Then edit yaptype.service to change the value for OMP_NUM_THREADS, if you want something other than the default of 8.
Edit yaptype.service and ensure the paths to python (inside poetry env) and server.py are correct. To get the python executable path, use poetry run which python or poetry env info.
cp yaptype.service ~/.config/systemd/user/
systemctl --user daemon-reload
systemctl --user enable --now yaptype.serviceIf you change the yaptype.service file, you need to copy it again, run systemctl --user daemon-reload again and then do systemctl --user restart yaptype.service!
Go to your System Settings -> Keyboard -> Shortcuts (or your Window Manager config).
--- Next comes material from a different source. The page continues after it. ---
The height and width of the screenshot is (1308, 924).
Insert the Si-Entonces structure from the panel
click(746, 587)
Create a new custom shortcut:
-
Command:
/path/to/poetry/venv/python /path/to/repo/client.py -
--> This python path is the same as above.
-
Shortcut:
Ctrl + Alt + -(or your preference)
- Press your shortcut (e.g.,
Ctrl + Alt + -) to start recording. A microphone icon will light up in your taskbar - Speak your thought. You'll notice that the microphone privacy indicator lights up in the system menu (top-right corner) while the recording is running (on GNOME, at least).
- Press the shortcut again to stop.
- The transcription will process in the background and pop up in your text editor automatically.
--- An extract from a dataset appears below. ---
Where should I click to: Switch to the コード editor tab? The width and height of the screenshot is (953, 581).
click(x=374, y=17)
Check service logs if recording doesn't start or editor doesn't open:
journalctl --user -u yaptype.service -fThe code downloads the model from HuggingFace on first start and caches it in ~/.cache/huggingface/hub/:
du -sh ~/.cache/huggingface/hub/models--Systran--faster-whisper*
You can see the memory usage by using systemctl --user status yaptype.service. With the base model, about 250MB of RAM are used.